Saturday, January 27, 2024

Elohim And Pagan Deities

When Judges 6:31 speaks of Baal, it uses Elohim, the same plural Hebrew word mistaken for "proof" of the Trinity in Genesis 1.  As if Genesis suggests anything about three divine persons that are supposedly different from each other and yet totally the same (a logical contradiction), and as if the Father could not have been talking to himself or angels instead of Christ, who is not the same as the Father anyway (Matthew 24:36), some Trinitarians hold that Elohim is obvious evidence or proof of their stance.  Even if it was evidence, it would not be proof, but it is neither.  There are many issues with the idea that Genesis 1 is Trinitarian, or any other part of the Bible.  With pagan deities, though, the sheer hypocrisy of the Elohim argument for Trinitarianism becomes apparent.

If the same plural Hebrew word is used of Baal, a singular false deity, then why would it be plural only when used for Yahweh?  Does Baal have multiple personality disorder like the evangelical notion of the Biblical God does?  To be consistent, Trinitarians who truly posit that Elohim refers to the conventional Trinity in Genesis 1--when the Bible never teaches this Trinity from Genesis 1 onward--would have to think that Baal is also a "three persons in one godhead" deity.  Of course they do not, because this is not integral to their Trinitarianism.  They need to believe that it must be this way for Yahweh in order to maintain their assumptions.  As long as they focus on something that does not even logically follow from the wording of Genesis 1:26 to begin with, they might not even bother to see that Elohim is used for other deities.

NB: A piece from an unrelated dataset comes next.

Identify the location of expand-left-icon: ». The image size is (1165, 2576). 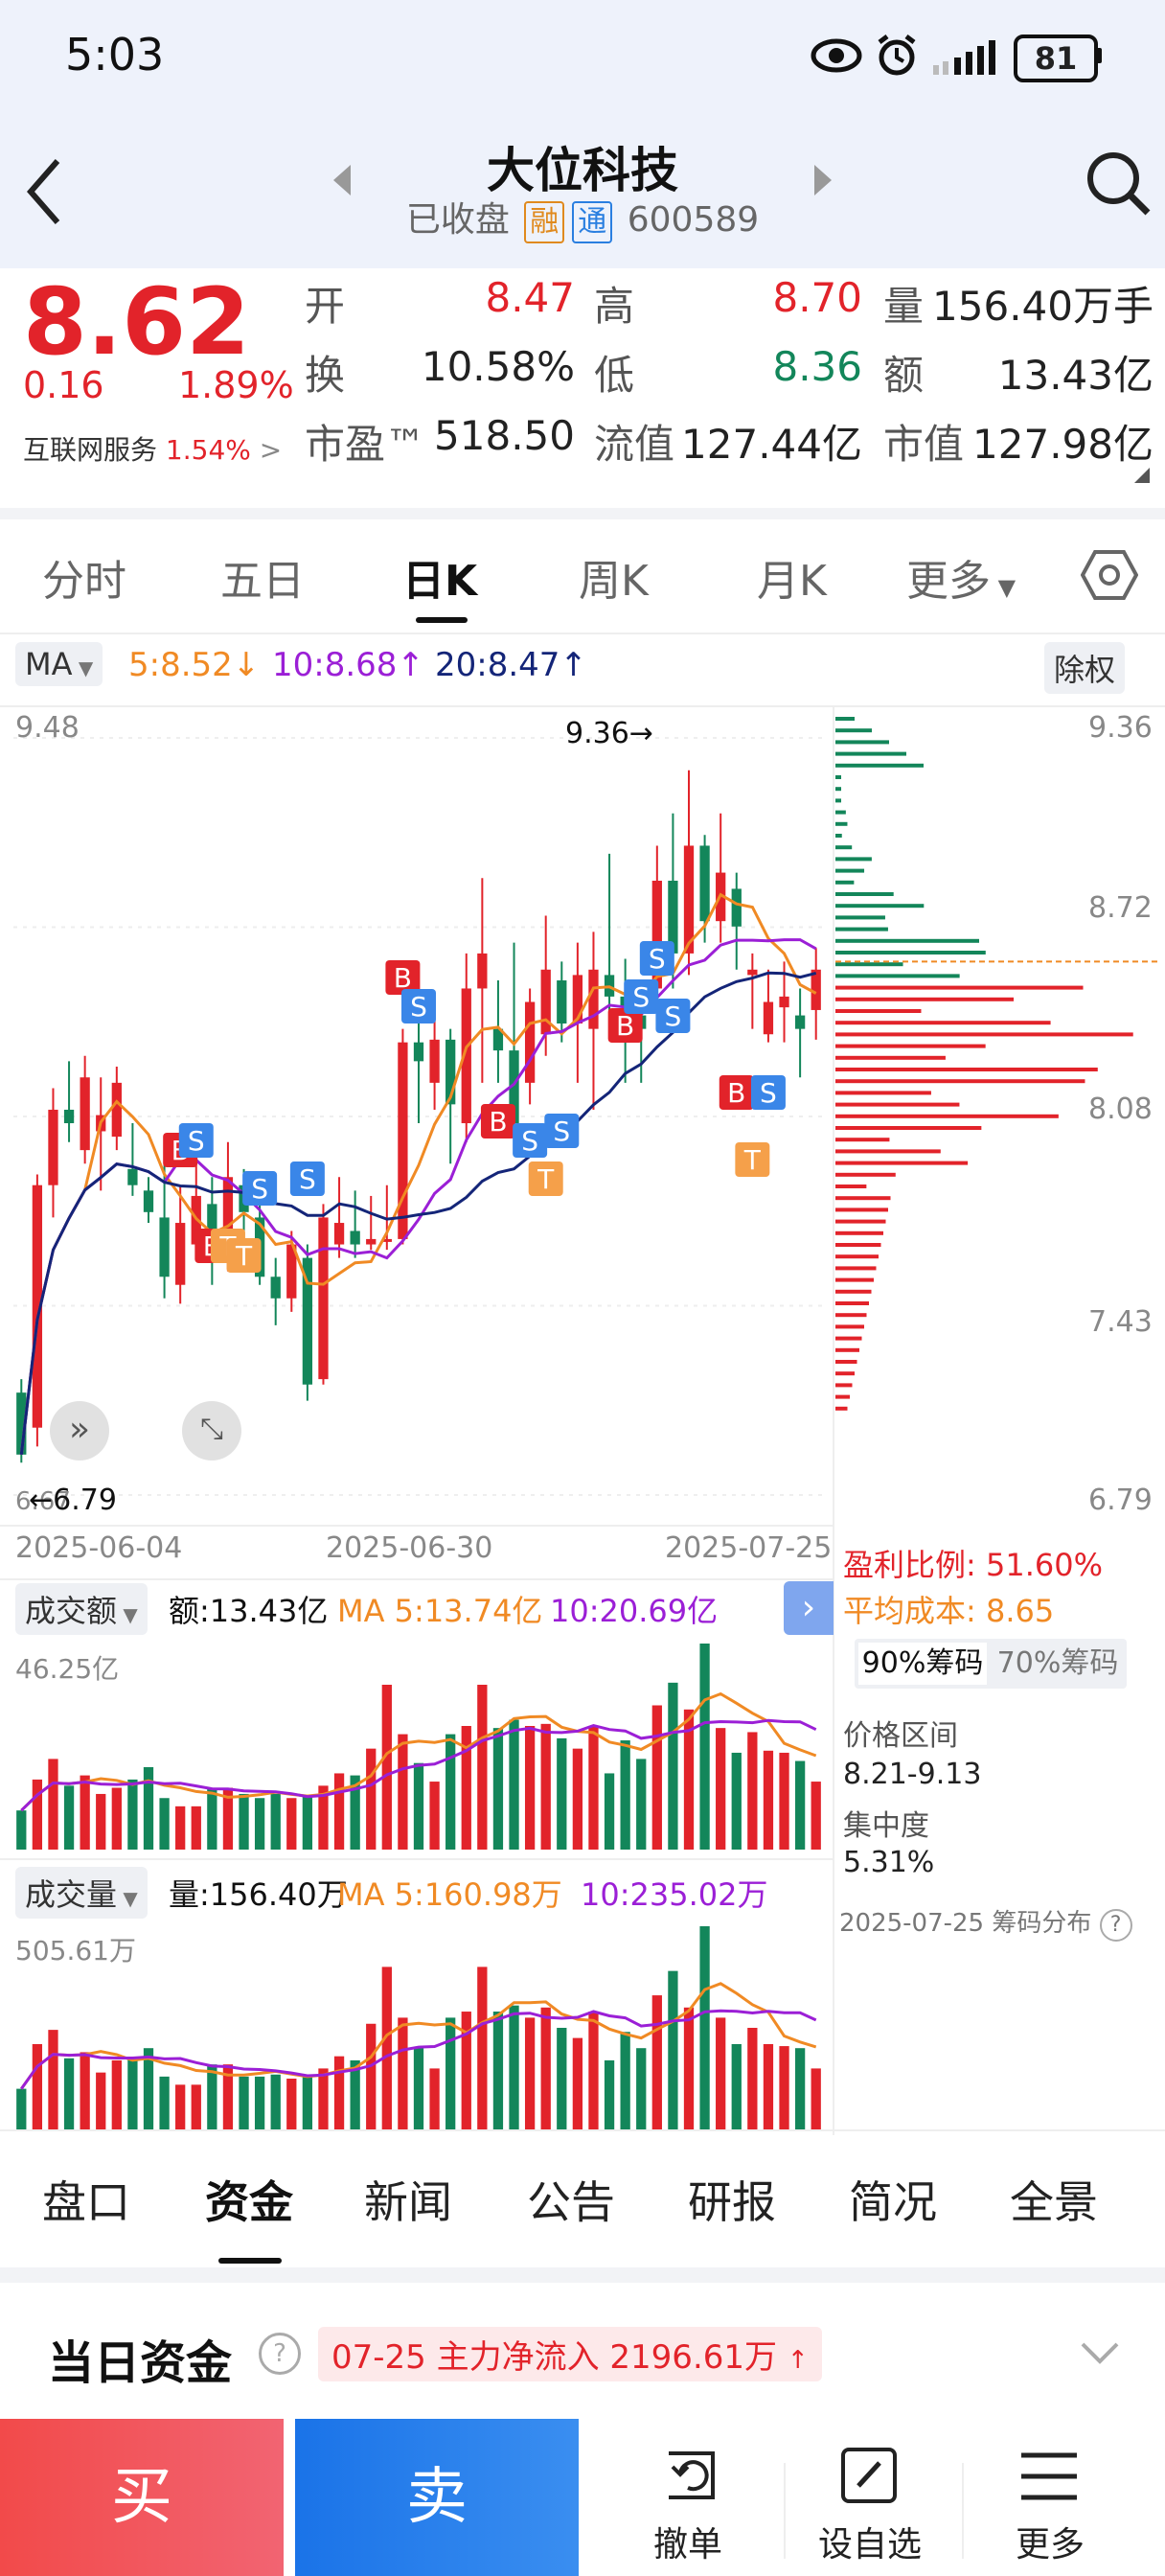
(80, 1430).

1 Samuel 5:7 refers to the Philistine Dagon as Elohim.  Is the Bible saying Dagon is a Trinity as well?  I have never heard a single person propose this, though Trinitarians, since their concept is not taught in the Bible, cling to non sequiturs when it comes specifically to Yahweh.  Again, Trinitarians assume that Elohim must mean something different with the Father than it does in other contexts.  More pagan entities are also called by the same word.  Baal, Dagon, and others are referenced using Elohim, and they are presented as singular beings.  No one could read verses like 1 Samuel 5:7 and think that Dagon must have three persons within himself without making assumptions, and ones that are not even hinted at as being true.

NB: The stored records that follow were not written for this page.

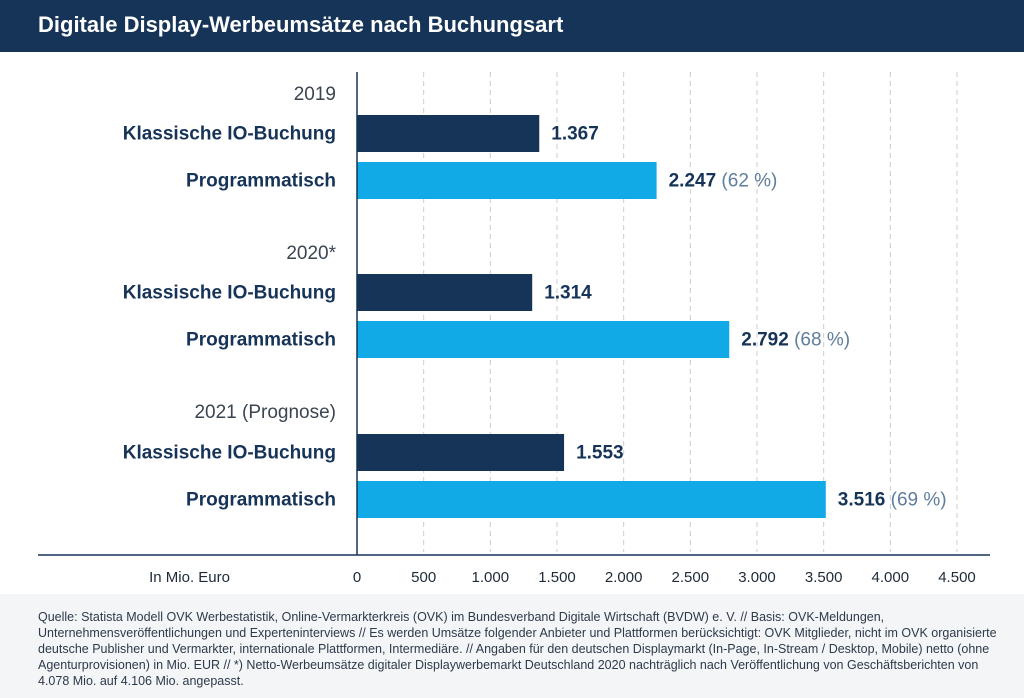  I want to click on tick-label: 0, so click(357, 578).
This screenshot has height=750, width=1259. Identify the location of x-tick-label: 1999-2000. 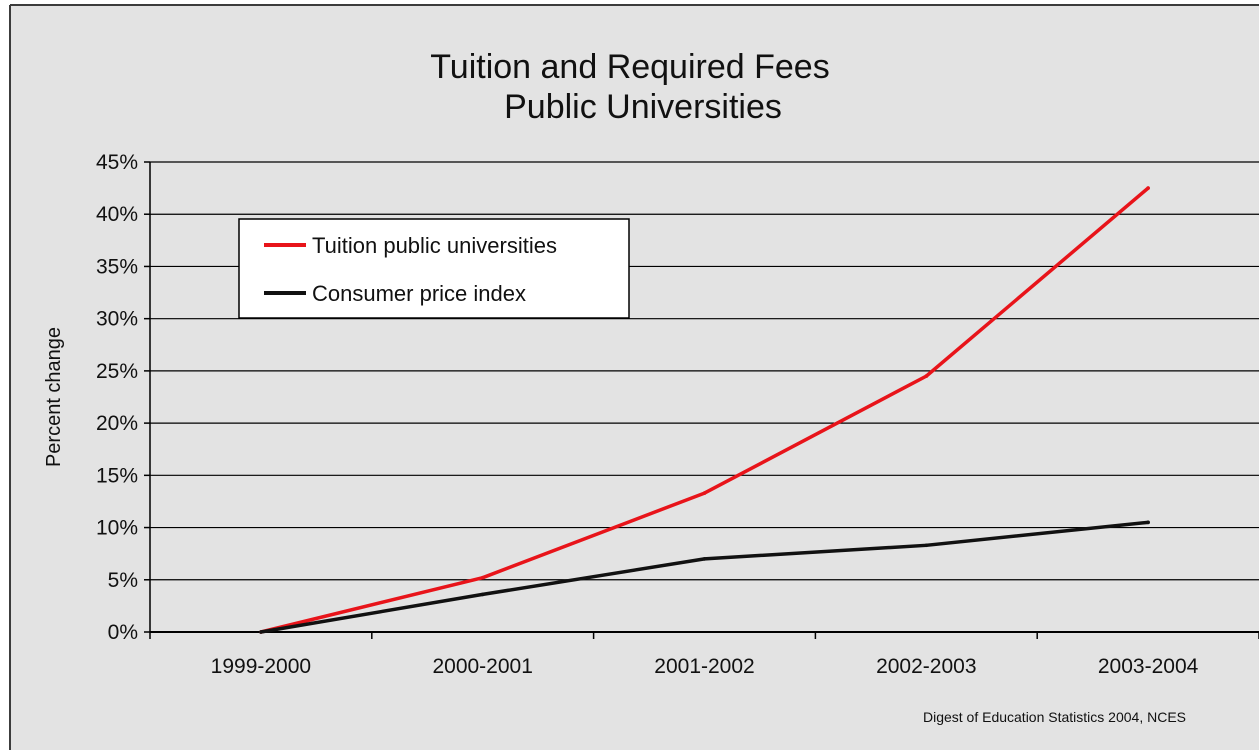
(261, 666).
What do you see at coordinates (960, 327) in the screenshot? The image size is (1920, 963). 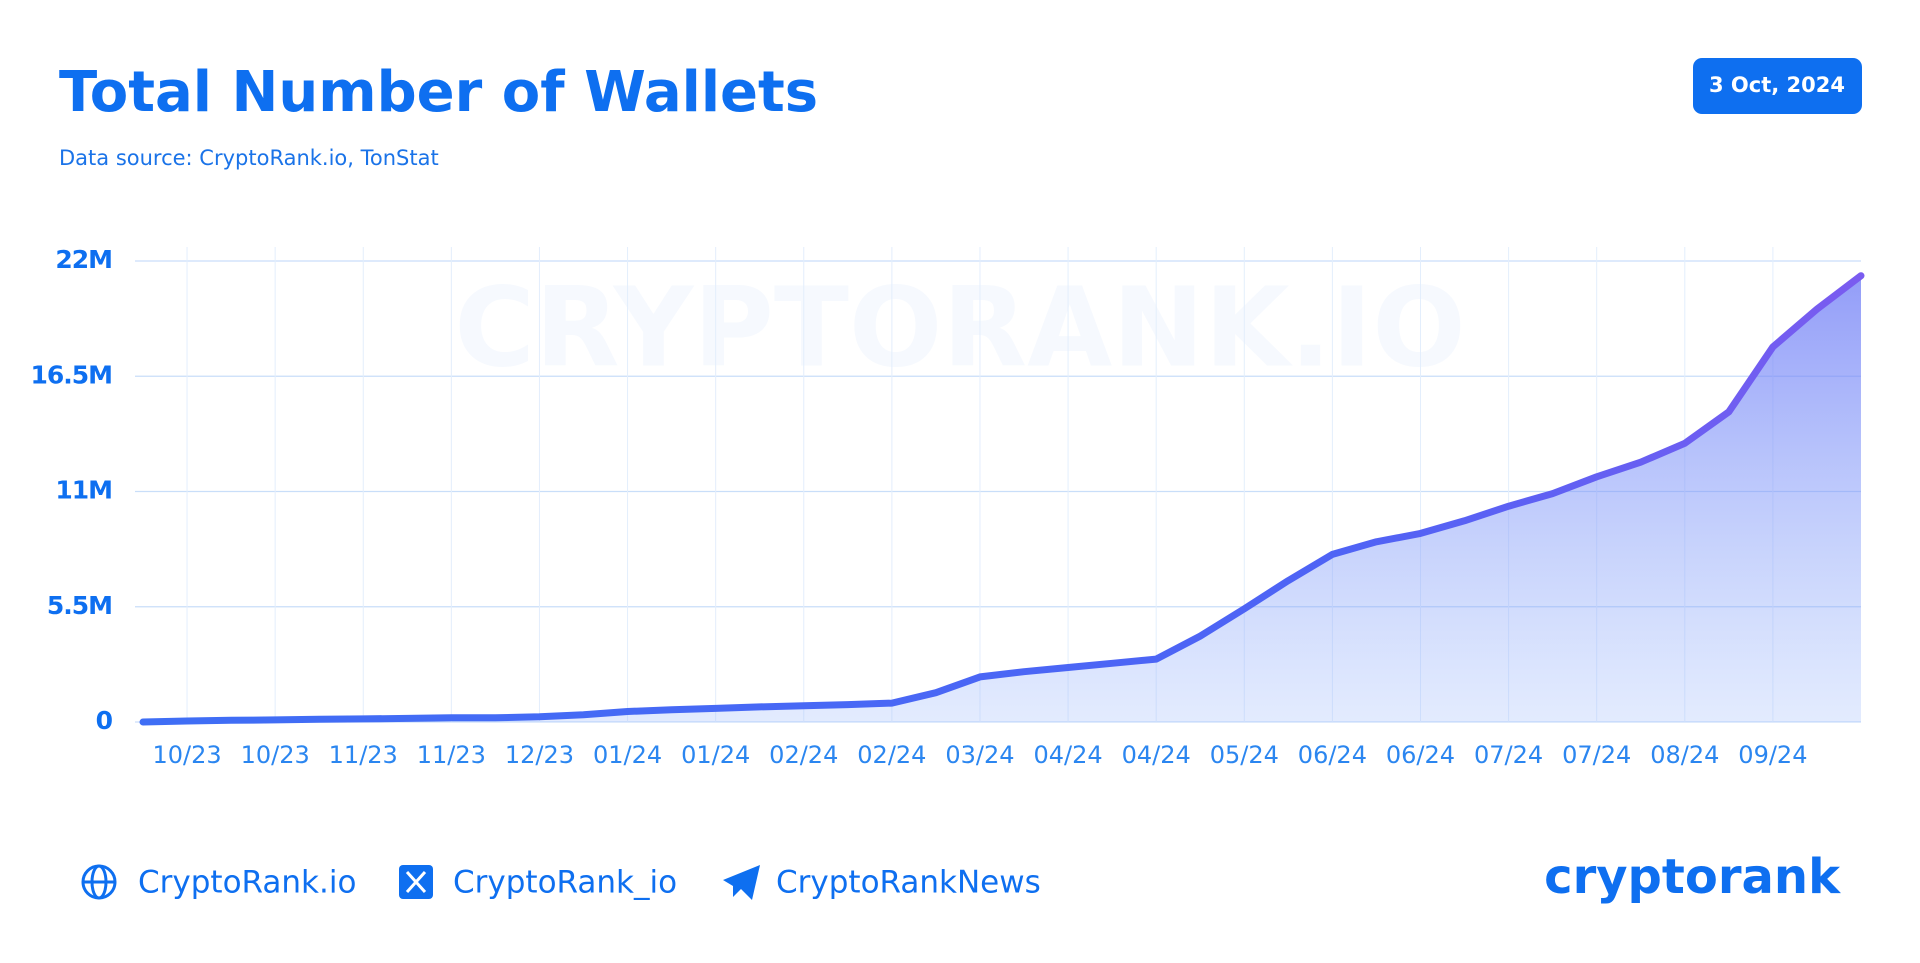 I see `watermark: CRYPTORANK.IO` at bounding box center [960, 327].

Likewise, no one would read of Yahweh in Genesis 1:1, 1:26, or elsewhere and ever think that God is three distinct persons in one, and yet not really three separate persons (Trinitarians are horrible logicians, at least in this regard!), unless they believed something on the basis of asinine epistemological faith.  More crucially, if this is what the Bible taught, that the real deity of reality has three minds within one mind and not in the sense of modalism, then the Bible would be incapable of being true when it comes to this.  Christianity would still have some valid components, such as by merely having an uncaused cause, but other parts would be literally impossible.  The Bible just does not teach any of this.  It neither teaches modalism nor the Trinitarianism in traditional distortions of Christianity.